What’s worse, simply accessing your content may no longer be a reliable indicator of purchase intend. Joel uses the term “fuzzy funnel” to describe the undeterministic process that customers follow these days: the new B2B buying process is anything but linear, deterministic and under the B2B salesperson’s control.
So what comes after inbound marketing? If accessing your content is no longer a reliable indicator of purchase intent, then how to best measure customer interest?
I asked Joel some questions on it via e-mail and got his permission to publish his answers on this blog:
Do you see more B2B buyers demanding instant and self-service access to the product or service (rather than just to information and education about the product)?
Joel: I think in general, B2B buyers want a trial whenever it is possible. A brochure or a video is great, but they are no substitute for test driving the actual product you plan to buy. It’s more educational, more convincing, and more comforting to see the real thing. And, given the choice of getting it immediately without a salesperson looking over their shoulder vs. scheduling a demo or a pilot that will be designed to hide any flaws, most B2B buyers will choose the former. However, I prefaced all this with “whenever it is possible.” Some products are so complex that it is simply too much work for the buyer to go it alone, especially those that need extensive configuration, imported data and integration and before they are useful, and in these cases the buyer will actually prefer to lean on the advice and assistance of a salesperson.

***

=== The exercise ===
Please write the next part of the passage on B2B buying, picking up right after its final sentence. The data that follows has no connection to the passage on B2B buying.

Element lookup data
***

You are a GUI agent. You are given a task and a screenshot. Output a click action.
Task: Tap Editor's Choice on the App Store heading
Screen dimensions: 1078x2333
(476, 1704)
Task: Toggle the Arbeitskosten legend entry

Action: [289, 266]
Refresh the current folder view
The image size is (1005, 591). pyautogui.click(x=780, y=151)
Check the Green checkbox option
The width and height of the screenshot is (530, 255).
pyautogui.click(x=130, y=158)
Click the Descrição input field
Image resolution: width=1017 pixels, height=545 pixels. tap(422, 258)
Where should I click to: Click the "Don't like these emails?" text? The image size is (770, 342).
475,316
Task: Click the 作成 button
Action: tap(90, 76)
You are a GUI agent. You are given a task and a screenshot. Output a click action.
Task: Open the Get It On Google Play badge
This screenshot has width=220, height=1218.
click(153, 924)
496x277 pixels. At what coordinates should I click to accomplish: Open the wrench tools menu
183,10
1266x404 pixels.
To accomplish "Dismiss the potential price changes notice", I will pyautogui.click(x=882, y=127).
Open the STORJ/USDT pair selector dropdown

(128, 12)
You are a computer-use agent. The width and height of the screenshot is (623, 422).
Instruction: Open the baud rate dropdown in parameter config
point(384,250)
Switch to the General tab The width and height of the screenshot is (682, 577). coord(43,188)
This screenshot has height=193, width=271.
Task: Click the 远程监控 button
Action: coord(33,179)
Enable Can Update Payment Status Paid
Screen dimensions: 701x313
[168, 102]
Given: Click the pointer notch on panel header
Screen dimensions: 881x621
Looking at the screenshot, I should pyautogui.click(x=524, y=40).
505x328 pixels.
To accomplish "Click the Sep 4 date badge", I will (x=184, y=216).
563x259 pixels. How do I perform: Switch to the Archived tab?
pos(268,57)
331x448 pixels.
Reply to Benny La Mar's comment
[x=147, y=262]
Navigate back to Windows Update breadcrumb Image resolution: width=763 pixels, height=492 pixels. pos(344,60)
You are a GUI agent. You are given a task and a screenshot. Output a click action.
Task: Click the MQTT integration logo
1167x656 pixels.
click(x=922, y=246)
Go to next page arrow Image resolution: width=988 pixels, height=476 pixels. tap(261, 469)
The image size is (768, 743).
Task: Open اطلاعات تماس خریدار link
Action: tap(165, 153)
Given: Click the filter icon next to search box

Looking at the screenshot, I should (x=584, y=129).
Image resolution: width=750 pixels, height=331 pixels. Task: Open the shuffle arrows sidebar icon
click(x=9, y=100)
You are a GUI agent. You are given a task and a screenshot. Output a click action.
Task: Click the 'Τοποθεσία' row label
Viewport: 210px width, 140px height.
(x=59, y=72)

***

=== The response ===
2. Do you see a strong correlation between trial sign-up and product usage and the conversion to a paid customer (as compared to say, downloading a white paper)?
Joel: Absolutely. Test driving the real thing demonstrates more interest and requires more commitment on the part of the buyer than reading a piece of content.
3. Do you see marketing automation systems, which you mention in your article, integrating trial usage related metrics into their lead scoring algorithms?
Joel: If they are smart marketers they will. As I mentioned, trial and usage demonstrate interest and commitment. If the statistics are segmented, e.g, what is tried and used, they also show interest at the feature/function level, which can be used in both marketing campaigns and sales calls. For all these reasons, trial and usage statistics are probably some of the strongest indicators you could integrate into a lead score.
Of course, I very much agree with Joel. Participating in a trial is the best possible indicator of potential customer commitment. Of course, I also believe that not all trial customers are created equal. As we discussed in a previous post: a prospect with many users and many hours of trial usage is a hotter prospect than a trial user who only logged in once. And yes, of course Totango can help you figure out who these hot prospects are!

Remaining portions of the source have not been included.